This book is meant to be easily readable to engineers and scientists while still being
(almost) interesting enough for mathematics students. Be advised that in depth proofs of
such matters as series convergence, uniqueness, and existence will not be given; this fact
will appall some and elate others. This book is meant more toward solving or at the very
least extracting information out of problems involving partial differential equations. The
first few chapters are built to be especially simple to understand so that, say, the
interested engineering undergraduate can benefit; however later on important and more
mathematic topics such as vector spaces will be introduced and used.

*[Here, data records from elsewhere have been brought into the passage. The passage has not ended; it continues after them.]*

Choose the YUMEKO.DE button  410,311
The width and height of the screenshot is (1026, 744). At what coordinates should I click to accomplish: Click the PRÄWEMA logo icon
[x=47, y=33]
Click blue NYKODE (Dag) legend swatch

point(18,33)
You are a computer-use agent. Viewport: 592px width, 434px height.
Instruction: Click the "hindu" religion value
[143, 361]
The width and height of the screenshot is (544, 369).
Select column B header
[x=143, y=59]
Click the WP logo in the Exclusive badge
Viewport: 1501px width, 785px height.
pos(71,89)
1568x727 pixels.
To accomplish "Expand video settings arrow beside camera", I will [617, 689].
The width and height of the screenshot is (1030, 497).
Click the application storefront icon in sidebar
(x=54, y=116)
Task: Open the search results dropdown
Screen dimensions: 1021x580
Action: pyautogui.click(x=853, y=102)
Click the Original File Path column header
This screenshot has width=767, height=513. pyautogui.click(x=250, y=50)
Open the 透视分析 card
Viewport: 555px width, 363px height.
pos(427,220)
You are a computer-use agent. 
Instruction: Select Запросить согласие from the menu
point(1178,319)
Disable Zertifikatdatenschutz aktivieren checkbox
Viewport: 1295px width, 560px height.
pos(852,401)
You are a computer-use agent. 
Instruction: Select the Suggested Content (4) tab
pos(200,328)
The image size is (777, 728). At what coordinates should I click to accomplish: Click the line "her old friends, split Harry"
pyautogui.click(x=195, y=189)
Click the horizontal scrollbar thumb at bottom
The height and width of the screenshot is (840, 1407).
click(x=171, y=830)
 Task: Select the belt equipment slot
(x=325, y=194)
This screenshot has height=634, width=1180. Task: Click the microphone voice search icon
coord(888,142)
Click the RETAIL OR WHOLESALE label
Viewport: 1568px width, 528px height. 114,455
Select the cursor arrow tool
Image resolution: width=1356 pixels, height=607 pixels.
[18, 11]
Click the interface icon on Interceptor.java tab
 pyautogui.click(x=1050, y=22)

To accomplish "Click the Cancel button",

What follows is a quick intro for the uninitiated, with analogies to ordinary differential
equations.
What is a Partial Differential Equation?
Ordinary differential equations (ODEs) arise naturally whenever a rate of change of
some entity is known. This may be the rate of increase of a population, the rate of change
of velocity, or maybe even the rate at which soldiers die on a battlefield. ODEs describe
such changes of discrete entities. Respectively, this may be the capita of a population, the
velocity of a particle, or the size of a military force.
More than one entity may be described with more than one ODE. For example, cloth is
very often simulated in computer graphics as a grid of particles interconnected by
springs, with Newton's law (an ODE) applied to each "cloth particle". In three
dimensions, this would result in 3 second order ODEs written and solved for each
particle.
Partial differential equations (PDEs) are analogous to ODEs in that they involve rates
of change; however, they differ in that they treat continuous media. For example, the
cloth could just as well be considered to be some kind of continuous sheet. This approach
would most likely lead to only 3 (maybe 4) partial differential equations, which would
represent the entire continuous sheet, instead of a set of ODEs for each particle.
This continuum approach is a very different way of looking at things. It may or may not
be favorable: in the case of cloth, the resulting PDE system would be too difficult to
solve, and so the computer graphics industry goes with a particle based approach (but a
prime counterexample is a fluid, which would be represented by a PDE system most of
the time).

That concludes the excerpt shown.